-------- RECORDED INFORMATION
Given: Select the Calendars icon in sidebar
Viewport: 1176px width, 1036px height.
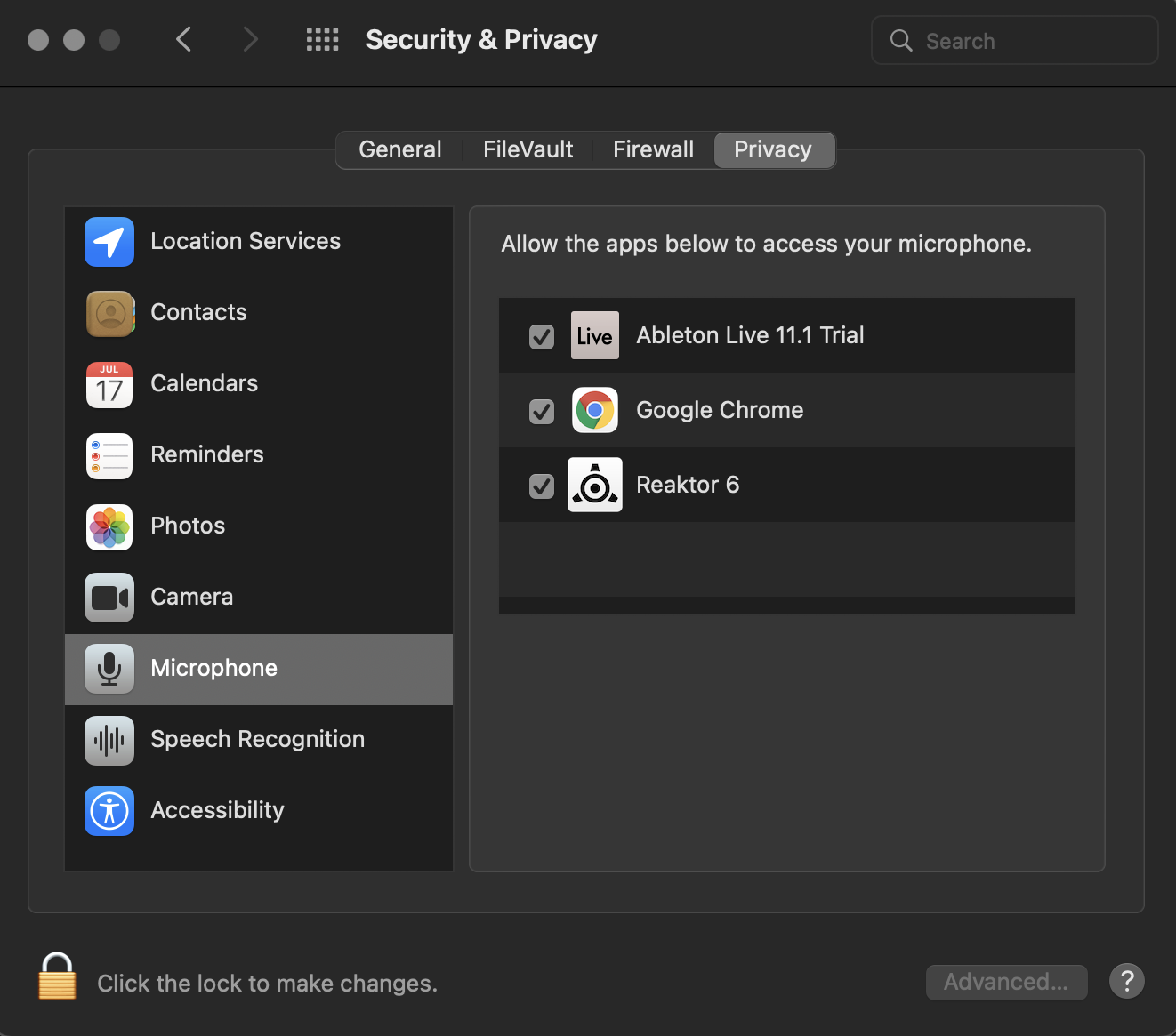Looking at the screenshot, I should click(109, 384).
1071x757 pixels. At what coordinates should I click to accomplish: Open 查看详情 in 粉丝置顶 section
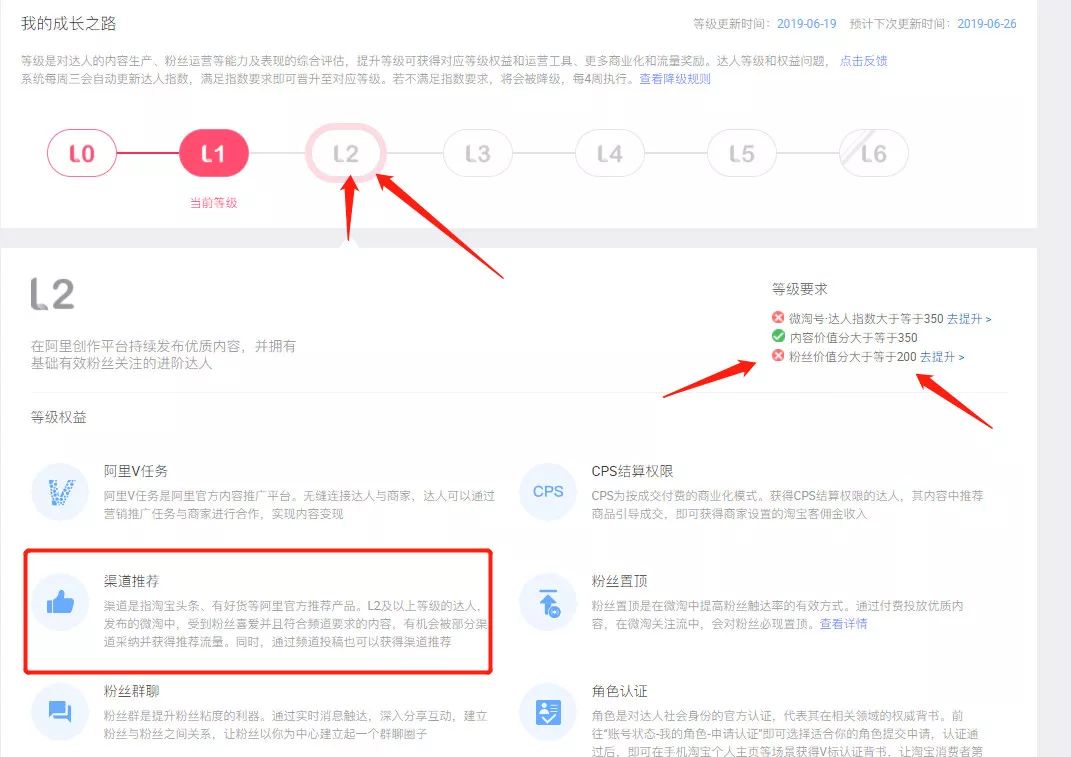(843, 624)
----------------
**EXERCISE DESCRIPTION**
Leave the pictures out, and copy exactly each line from the one containing "Viewport: 1176px width, 1036px height." through the final line of the data.

**TASK ANSWER**
Viewport: 1176px width, 1036px height.
Looking at the screenshot, I should click(109, 384).
1071x757 pixels. At what coordinates should I click to accomplish: Open 查看详情 in 粉丝置顶 section
(843, 624)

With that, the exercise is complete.